In short, S4 is focusing on all the implications that provide limits on travellers and travel. And I think limits are awesome.
Exactly the way I look at it, sir!
From the recent
THREAD ON THE TRAVELLER ADVENTURE, I speculated on the challenges the
March Harrier would face on each of its given subsidy worlds.
Doing this kind of thing makes the game more interesting, I think, for players. It makes places (worlds) come alive, instead of being just another place to land.
How much fuel does a starcraft (streamline) or spacecraft use getting from surface into orbit?
Not enough to even both counting, I would think, from a game perspective. I say that because the M-drive works exclusively on electricity, and that power is generated by the ship's powerplant. Most PPs on ships have fuel for four weeks.
It takes about 2,000 seconds (about half an hour or so) for a 1G vessel to reach orbit, according to page 54 of TTB.
So, it requires a very small percentage of fuel tankage. I'd just re-fuel the PP every 4 weeks, eyeballing it. Or...to be easy, just have the crew pay for the PP fuel after 4 jumps, or so (about 8 weeks), unless the ship goes on a long in-system journey.
As for refueling for ground to orbit jaunts, it's not worth counting.
It changes later, in other versions of
Traveller. But, for CT, the M-Drive is used for atmospheric operations--not a grav drive, as seen in MT.
You could assume that a grav drive is part of the ship's hull or drive cost--it all comes packaged together, using no more fuel than the M-Drive requires--but that doesn't address the long time it takes to reach orbit.
1. Unstreamlined ships cannot enter atmosphere at all. TTB pg. 60.
2. The Typical Travel Times table shows a long, long time for orbit with streamlined craft. TTB pg. 54
This means that the M-Drives, built for inter-system Traveller, lumber and wallow when used for atmospheric operations. They're inefficient.
33 Minutes to get a streamlined 1G craft to orbit, to me, makes me think that the 1G ship is gaining all the lift it can from the atmosphere and the streamlining in conjunction with the M-Drive.
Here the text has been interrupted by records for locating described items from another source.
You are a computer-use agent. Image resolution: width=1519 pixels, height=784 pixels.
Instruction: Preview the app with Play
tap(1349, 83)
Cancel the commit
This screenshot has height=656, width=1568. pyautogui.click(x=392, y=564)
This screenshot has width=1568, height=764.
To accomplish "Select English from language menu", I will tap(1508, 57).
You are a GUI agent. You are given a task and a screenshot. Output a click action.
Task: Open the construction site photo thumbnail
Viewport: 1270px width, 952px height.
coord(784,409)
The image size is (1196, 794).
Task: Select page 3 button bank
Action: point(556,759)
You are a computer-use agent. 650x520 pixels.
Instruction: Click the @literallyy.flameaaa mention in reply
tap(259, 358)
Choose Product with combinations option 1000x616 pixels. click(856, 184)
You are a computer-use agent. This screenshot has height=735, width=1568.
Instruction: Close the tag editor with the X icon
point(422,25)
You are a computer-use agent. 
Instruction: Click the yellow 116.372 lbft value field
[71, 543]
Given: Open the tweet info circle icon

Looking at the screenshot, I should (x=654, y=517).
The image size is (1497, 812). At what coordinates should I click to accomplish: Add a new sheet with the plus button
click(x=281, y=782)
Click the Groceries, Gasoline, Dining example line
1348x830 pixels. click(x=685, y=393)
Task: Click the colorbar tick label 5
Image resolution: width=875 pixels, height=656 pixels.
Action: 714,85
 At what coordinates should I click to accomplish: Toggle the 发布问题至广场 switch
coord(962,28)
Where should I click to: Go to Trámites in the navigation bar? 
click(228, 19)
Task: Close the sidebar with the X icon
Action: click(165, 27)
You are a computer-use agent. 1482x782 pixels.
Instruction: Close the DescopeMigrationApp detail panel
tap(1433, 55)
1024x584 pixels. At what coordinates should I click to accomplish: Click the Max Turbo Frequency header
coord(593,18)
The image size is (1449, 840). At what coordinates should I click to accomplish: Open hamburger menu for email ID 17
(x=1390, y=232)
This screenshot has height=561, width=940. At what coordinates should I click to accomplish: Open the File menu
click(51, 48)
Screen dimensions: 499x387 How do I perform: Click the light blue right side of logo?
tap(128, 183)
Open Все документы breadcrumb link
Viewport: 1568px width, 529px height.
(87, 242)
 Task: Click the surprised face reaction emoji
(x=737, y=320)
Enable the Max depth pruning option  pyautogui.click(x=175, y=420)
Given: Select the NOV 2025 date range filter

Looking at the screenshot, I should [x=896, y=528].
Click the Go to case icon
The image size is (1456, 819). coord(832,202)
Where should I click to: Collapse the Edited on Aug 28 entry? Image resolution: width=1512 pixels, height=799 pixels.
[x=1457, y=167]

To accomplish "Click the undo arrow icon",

We're not talking about the
Millennium Falcon zipping up and out of here. This is more like a big, lumbering Boeing 747, catching lift and taking an elliptical, steady course to gradually lift through the clouds and out into space.
The amount listed in Book 2 says the fuel load listed can get you one-way from system to system, which implies it about a) Jumps and b) traveling through space.
See the
Typical Activities outline on page 55 TTB. A ship typically arrives in a star system, having used all of its jump fuel, but still has four weeks of PP use for in-system use. Second step is to local a gas giant and refuel. If no gas giant present, or the ship isn't streamlined, then the ship must make port (high port, if the ship isn't streamlined), as detailed in the third step.